Die Allgemeinen Geschäftsbedingungen (AGB) des Billigfliegers Ryanair sind unwirksam. Sie enthalten unzulässige Klauseln. Das hat das Oberlandesgericht (OLG) Köln in einem Berufsverfahren entschieden (Az. 6 U 29/03). Der 6. Zivilsenat des OLG Köln bestätigte damit die Entscheidung des Landgerichts Köln vom 29. Januar 2003 (Az. 26 O 33/02). Revision gegen das OLG-Urteil wurde nicht zugelassen. Ryanair muss seine Geschäftsbedingungen nun ändern.

Verbraucherfeindliche Klauseln

Die Gerichte bemängelte folgende Klauseln:

  • den Garantie-Ausschluss für die im Ticket angegebenen Flugzeiten,
  • den Haftungsausschluss für das Erreichen von Anschlussflügen und
  • den Vorbehalt, den Fluggast ohne Ankündigung auf eine andere Airline oder ein anderes Flugzeug umzubuchen sowie Zwischenlandeorte zu ändern oder auszulassen.

Der Kunde werde hier unangemessen benachteiligt.
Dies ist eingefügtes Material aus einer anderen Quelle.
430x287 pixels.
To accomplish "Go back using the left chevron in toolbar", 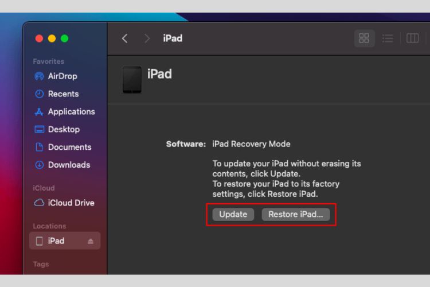I will 125,38.
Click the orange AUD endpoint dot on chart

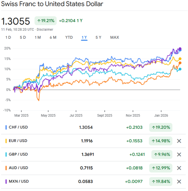coord(180,63)
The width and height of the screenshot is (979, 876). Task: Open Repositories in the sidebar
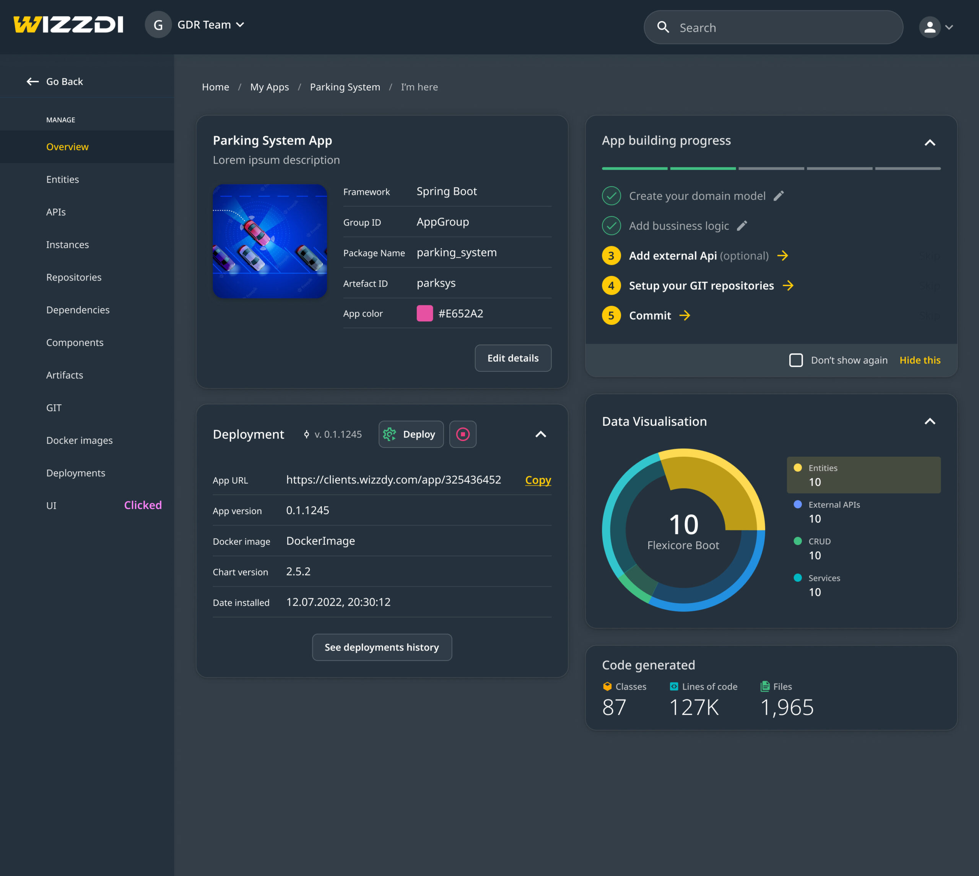click(74, 277)
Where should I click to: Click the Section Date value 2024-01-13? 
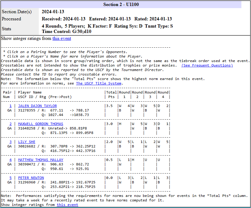click(53, 12)
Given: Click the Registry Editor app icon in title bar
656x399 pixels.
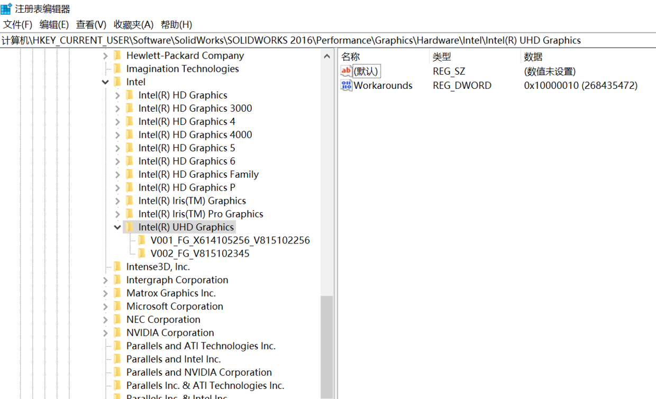Looking at the screenshot, I should [6, 8].
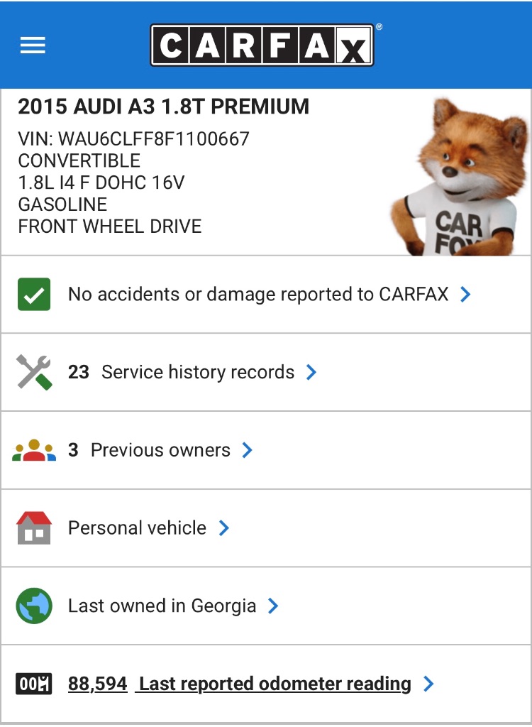Click the 88,594 odometer value
The image size is (532, 727).
97,684
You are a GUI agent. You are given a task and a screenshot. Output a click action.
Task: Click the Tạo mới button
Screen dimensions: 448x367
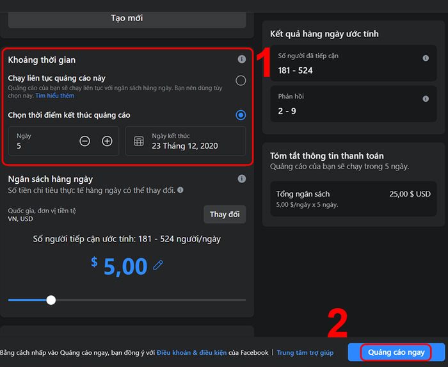(127, 19)
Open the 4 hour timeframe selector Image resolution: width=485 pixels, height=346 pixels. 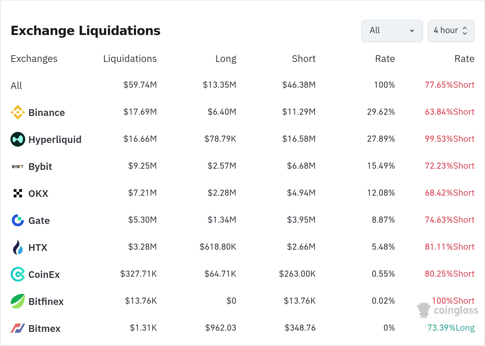[x=451, y=31]
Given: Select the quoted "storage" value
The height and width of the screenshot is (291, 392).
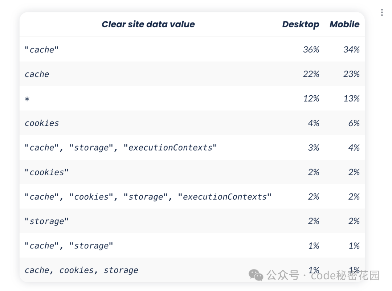Looking at the screenshot, I should pyautogui.click(x=46, y=221).
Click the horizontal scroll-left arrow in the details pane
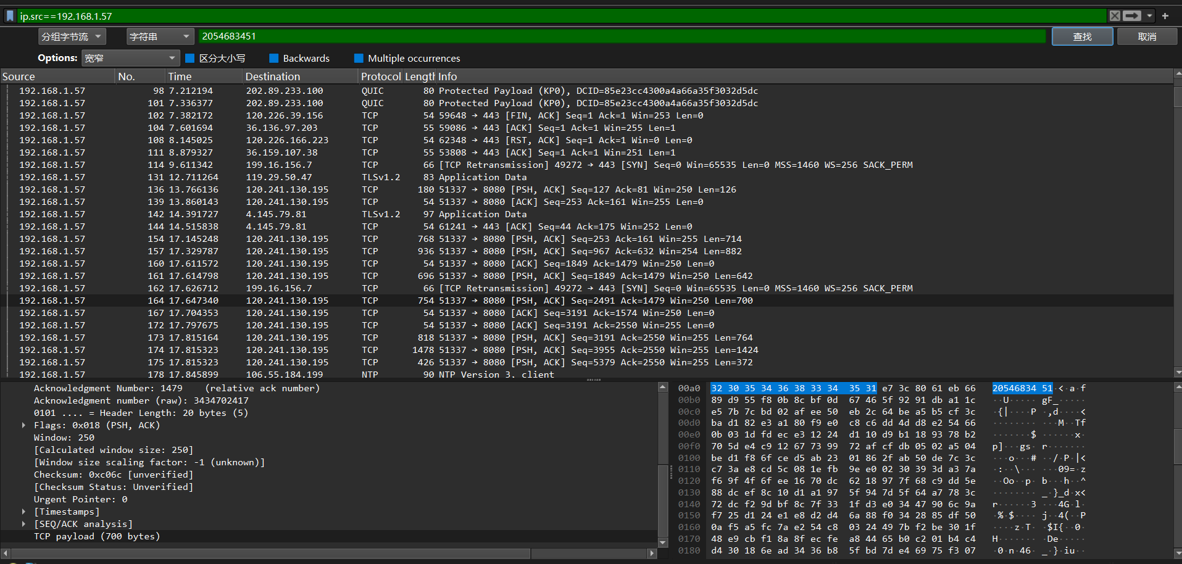Viewport: 1182px width, 564px height. [6, 554]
Die Fluggesellschaft müsse zumindest bei Vorsatz oder grober Fahrlässigkeit haften.

Klage der Wettbewerbszentrale

Die Gerichte bestätigten damit die Auffassung der Wettbewerbszentrale, dass solche Klauseln gegen das Recht der Allgemeinen Geschäftsbedingungen verstoßen. Die Bad Homburger Zentrale zur Bekämpfung unlauteren Wettbewerbs hatte Ryanair im Auftrag des Deutschen Reisebüro und Reiseveranstalter Verbandes (DRV) verklagt.